Yoga in the vineyards of Tuscany is popular.

London - Ever dreamed of owning an entire medieval hilltop hamlet set on the edge of a national park in Tuscany?

Well, if you have £2-million to spare then you might just find what you are looking for on eBay.

Listed for sale among the everyday electrical gadgets, household essentials and clothes is the 800-year-old village of Pratariccia – complete with 25 properties and adjoining farmland.

The catch? It has been uninhabited for 50 years and its traditional Tuscan stone homes are ramshackle at best and collapsed at worst.

Currently owned by an undisclosed monastic order, it was placed on the auction website earlier this month by an estate agent who describes it as “in need of restoration”.

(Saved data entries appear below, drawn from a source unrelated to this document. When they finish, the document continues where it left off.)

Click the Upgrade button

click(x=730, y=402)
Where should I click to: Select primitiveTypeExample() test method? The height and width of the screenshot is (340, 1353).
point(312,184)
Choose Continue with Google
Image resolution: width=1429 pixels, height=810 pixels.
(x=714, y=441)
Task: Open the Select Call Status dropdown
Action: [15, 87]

Pratariccia has been uninhabited since the early 1960s. As time took its toll on the elderly in the village, youngsters moved out in search of work and it now resembles a ghost town. Set in beautiful rolling hills 2,400ft above sea level, Pratariccia is only 25 miles east of Florence and close to the region of Italy dubbed “Chiantishire” for its abundance of British residents and holidaymakers.

Estate agent LPQ Immobiliare said that so far it had received “a number of interesting bids”.

Carlo Magni, who is handling the sale, said: “It’s a unique opportunity to own your very own Tuscan hamlet – and the price is a complete bargain. Where else would you get all those buildings, land, panoramic view, plus all the history for the price.”

He said the hamlet was once home to about 120 residents, but as the older generation died out and the economic boom gripped Italy, the younger inhabitants moved on and never returned. Luca Santini, mayor of Stia, the nearest inhabited town, said: “It’s a wonderful hamlet with beautiful views across the Tuscan countryside but it could do with some work.

“If someone with the money to spare invested in the village and rebuilt it they would have a fantastic development and it would generate work for the local economy. Putting the hamlet on the internet is the best way to get publicity, so hopefully it will sell quickly.”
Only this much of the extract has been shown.